DSL ist die Abkürzung für Digital Subscriber Line, was ins Deutsche übersetzt digitale Teilnehmerverbindung
bedeutet. Die DSL-Technik ermöglicht eine schnelle digitale Datenübertragung auf herkömmlichen Kupferleitungen. Üblich sind hierbei zur Zeit Datenraten bzw. Geschwindigkeiten von 128 KBit/s bis 16MBit/s, wobei immer nur die Leistungen bis zur Auslastungsgrenze der genutzten Kabelverbindung erreicht werden können. Zusätzliche Einschränkungen entstehen durch die Anzahl der aktiven User und deren Stream.

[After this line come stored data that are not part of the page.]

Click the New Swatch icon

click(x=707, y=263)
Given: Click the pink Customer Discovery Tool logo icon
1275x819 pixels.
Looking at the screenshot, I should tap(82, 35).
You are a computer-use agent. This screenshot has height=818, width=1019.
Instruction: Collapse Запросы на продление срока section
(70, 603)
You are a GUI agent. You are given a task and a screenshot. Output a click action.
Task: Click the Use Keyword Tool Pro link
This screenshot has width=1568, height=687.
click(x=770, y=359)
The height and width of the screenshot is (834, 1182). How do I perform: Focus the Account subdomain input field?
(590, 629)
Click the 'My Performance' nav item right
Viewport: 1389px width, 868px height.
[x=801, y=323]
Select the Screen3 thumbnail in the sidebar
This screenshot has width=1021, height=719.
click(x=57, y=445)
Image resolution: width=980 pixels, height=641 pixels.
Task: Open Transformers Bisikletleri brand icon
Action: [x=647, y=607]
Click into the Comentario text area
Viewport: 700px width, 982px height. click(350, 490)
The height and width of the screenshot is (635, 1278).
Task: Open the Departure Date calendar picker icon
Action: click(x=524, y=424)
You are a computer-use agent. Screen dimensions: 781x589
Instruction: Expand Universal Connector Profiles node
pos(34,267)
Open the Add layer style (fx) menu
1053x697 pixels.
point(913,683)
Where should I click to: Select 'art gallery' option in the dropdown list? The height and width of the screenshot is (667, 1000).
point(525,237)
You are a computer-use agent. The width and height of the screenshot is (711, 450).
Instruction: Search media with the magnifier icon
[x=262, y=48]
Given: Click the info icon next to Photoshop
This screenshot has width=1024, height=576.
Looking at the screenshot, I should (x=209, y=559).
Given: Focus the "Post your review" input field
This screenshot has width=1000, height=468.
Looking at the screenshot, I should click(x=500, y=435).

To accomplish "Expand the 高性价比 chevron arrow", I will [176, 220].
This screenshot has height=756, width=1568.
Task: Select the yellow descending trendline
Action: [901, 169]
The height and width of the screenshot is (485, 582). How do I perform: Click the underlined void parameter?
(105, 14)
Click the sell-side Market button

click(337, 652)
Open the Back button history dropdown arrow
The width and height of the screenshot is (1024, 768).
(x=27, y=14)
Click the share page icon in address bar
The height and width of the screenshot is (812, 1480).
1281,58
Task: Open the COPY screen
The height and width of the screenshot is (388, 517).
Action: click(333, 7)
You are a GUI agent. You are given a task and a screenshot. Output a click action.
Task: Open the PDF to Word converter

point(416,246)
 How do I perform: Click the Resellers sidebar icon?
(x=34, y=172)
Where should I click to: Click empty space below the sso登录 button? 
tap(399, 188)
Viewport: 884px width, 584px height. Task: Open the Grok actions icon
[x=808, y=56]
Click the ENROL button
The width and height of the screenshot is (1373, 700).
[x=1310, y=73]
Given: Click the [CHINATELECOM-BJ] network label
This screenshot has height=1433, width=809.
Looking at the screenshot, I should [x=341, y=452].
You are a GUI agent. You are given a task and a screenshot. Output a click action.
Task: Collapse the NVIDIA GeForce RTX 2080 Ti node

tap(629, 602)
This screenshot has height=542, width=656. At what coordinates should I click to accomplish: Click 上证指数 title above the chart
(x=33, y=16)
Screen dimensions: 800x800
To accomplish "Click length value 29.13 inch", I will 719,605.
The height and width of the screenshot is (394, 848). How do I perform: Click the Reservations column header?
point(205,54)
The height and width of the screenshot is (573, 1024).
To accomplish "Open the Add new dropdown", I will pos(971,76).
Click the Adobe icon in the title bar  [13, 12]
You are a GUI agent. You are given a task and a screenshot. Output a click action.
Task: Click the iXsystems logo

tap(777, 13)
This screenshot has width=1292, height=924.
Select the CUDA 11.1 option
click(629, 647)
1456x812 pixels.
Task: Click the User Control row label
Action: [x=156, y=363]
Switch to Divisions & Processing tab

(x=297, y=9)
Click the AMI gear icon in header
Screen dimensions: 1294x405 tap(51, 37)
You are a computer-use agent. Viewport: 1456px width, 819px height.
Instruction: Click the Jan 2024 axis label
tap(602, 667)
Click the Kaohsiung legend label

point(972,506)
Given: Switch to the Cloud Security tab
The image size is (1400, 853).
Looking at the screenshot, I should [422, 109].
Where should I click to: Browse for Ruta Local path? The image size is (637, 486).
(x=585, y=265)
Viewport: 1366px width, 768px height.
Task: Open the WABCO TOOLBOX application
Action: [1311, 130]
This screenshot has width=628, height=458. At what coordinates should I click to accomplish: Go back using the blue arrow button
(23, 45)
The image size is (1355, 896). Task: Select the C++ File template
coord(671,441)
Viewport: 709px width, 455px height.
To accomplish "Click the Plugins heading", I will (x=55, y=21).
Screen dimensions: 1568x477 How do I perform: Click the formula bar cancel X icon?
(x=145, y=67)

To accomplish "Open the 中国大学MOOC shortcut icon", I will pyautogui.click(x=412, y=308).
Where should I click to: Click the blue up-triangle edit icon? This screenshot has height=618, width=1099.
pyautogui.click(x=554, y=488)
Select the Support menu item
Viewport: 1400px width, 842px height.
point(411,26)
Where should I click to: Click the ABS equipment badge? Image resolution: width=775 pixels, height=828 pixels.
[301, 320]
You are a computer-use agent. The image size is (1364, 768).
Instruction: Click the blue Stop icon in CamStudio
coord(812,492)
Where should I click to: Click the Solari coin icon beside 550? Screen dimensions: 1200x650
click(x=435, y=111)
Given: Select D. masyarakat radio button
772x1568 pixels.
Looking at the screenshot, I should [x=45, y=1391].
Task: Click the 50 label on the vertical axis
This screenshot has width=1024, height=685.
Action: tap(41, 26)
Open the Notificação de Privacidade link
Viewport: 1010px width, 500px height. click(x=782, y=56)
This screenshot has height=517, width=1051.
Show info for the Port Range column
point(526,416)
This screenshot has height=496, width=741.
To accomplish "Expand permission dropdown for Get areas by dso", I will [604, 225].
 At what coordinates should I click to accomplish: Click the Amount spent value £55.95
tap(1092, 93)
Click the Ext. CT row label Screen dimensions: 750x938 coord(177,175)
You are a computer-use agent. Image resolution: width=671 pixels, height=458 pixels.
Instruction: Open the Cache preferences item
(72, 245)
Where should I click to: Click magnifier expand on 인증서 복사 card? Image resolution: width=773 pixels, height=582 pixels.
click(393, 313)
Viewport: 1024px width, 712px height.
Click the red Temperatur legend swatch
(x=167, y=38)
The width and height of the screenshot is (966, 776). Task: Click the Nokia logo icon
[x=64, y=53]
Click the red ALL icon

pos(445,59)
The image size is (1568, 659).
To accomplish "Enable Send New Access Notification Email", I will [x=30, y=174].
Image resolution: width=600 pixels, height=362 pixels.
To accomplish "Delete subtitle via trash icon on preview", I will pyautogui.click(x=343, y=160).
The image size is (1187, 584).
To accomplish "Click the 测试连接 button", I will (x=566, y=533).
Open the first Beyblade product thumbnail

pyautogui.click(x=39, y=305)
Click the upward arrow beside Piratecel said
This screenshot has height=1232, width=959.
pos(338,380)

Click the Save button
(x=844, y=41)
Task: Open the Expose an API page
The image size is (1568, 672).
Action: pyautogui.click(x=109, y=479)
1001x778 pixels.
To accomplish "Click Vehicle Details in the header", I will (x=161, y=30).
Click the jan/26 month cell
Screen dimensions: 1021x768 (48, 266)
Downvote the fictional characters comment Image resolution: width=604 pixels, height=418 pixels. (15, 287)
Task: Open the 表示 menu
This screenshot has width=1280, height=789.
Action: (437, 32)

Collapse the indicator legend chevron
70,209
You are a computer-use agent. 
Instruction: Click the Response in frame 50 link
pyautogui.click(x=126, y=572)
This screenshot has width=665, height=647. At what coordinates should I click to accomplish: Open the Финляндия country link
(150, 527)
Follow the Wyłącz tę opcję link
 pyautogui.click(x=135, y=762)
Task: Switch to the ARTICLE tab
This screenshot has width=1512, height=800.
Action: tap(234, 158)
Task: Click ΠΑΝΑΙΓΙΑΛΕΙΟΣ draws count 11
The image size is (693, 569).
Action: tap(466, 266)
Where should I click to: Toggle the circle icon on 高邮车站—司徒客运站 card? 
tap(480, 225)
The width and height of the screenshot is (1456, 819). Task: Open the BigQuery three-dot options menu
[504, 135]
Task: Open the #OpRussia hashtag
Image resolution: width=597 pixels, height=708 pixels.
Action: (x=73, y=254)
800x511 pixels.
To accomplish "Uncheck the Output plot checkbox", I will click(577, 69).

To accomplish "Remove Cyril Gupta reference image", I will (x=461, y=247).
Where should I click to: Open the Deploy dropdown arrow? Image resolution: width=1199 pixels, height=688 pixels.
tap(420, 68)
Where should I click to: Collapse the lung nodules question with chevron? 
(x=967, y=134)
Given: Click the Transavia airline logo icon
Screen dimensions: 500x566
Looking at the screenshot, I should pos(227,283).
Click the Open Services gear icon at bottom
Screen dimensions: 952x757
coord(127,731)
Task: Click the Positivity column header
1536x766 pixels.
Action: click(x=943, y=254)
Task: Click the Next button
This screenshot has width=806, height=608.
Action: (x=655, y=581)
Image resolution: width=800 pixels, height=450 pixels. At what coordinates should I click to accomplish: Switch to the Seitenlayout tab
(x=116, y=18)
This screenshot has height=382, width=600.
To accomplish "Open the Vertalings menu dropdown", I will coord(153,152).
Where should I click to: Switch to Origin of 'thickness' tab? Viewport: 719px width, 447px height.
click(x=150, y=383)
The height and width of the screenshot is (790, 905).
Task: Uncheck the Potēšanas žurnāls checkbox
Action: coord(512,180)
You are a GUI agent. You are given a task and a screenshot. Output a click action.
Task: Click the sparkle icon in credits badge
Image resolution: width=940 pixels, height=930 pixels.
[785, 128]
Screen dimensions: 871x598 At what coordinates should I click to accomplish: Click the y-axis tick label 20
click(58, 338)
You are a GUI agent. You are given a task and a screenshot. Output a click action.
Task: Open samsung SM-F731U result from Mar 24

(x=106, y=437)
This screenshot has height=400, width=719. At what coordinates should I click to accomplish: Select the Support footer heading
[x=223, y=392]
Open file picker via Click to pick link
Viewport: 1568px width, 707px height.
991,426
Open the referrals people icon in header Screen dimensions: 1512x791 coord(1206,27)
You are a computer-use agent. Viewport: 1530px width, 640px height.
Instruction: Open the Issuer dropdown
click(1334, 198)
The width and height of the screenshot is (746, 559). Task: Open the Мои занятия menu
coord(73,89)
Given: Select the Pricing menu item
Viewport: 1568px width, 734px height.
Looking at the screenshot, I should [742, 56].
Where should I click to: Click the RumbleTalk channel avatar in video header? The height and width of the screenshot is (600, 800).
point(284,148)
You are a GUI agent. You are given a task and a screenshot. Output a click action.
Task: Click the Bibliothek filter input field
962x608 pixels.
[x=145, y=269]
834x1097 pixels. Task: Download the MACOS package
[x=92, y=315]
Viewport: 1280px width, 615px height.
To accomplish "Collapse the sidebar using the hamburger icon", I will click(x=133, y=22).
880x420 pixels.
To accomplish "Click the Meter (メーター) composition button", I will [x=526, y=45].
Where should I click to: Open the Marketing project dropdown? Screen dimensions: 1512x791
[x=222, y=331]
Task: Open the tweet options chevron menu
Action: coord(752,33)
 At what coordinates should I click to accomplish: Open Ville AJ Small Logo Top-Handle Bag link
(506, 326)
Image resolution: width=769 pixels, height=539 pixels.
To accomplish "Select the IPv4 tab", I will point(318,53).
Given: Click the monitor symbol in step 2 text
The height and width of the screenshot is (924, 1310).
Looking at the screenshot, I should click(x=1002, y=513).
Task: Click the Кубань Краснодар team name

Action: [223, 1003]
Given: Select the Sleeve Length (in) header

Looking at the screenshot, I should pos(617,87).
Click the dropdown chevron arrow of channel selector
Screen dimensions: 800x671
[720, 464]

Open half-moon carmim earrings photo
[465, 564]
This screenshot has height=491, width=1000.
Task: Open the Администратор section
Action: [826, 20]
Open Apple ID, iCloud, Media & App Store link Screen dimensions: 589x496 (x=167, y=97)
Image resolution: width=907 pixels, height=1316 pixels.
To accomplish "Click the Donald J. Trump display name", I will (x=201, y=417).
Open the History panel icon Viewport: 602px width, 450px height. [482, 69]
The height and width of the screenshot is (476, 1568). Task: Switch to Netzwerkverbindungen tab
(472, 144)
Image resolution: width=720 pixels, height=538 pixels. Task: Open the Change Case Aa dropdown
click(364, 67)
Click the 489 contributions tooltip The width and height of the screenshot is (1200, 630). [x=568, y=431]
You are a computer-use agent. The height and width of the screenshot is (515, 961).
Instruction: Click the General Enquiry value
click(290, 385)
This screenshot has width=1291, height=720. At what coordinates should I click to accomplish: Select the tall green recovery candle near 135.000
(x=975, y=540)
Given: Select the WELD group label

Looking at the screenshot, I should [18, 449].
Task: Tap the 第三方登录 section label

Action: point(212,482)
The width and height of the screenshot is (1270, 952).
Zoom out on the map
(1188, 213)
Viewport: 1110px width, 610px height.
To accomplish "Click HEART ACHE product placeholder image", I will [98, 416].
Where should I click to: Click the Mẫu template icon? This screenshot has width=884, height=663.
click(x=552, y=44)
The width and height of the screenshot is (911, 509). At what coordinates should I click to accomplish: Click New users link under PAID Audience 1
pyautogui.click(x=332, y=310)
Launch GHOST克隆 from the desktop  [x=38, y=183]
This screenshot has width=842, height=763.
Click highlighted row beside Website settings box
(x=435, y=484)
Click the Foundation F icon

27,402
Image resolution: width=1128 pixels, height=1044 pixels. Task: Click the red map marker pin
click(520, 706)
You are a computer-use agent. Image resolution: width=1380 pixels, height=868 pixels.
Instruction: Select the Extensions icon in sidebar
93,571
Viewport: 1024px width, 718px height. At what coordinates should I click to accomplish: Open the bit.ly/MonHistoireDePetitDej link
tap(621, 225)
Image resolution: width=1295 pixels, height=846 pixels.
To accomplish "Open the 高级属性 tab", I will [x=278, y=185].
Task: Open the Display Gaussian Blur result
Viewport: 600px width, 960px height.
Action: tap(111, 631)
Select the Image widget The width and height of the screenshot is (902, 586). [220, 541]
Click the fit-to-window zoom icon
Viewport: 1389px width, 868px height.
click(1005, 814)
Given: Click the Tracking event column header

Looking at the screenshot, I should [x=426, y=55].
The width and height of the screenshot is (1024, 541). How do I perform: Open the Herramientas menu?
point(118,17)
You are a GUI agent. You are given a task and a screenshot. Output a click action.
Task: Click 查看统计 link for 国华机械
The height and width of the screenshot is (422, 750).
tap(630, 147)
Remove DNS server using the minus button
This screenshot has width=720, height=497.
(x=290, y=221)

Man unterscheidet bei der Datenrate zwischen dem Upload- und Downloadkanal. Sind diese gleich groß, so spricht man vom symmetrischen S-DSL. Sind sie es nicht, spricht man vom asymmetrischen DSL, dem A-DSL. Ein beispielhaftes Verhältnis beim A-DSL ist 2056 KBit/s Download zu 256 KBit/s Upload. Zum Vergleich, beim ISDN beträgt die Datenrate 64 KBit/s. Die besseren Datenraten beim DSL werden durch den höheren Frequenzbereich von 1,1 MHz erreicht. Da ISDN auf einer Frequenz von 120 KHz arbeitet, können beide Datenströme parallel auf einer Leitung übertragen werden. Beim Verbraucher werden die Datenströme dann vom DSL-Splitter, der als Frequenzweiche dient, wieder zerlegt und weitergeleitet.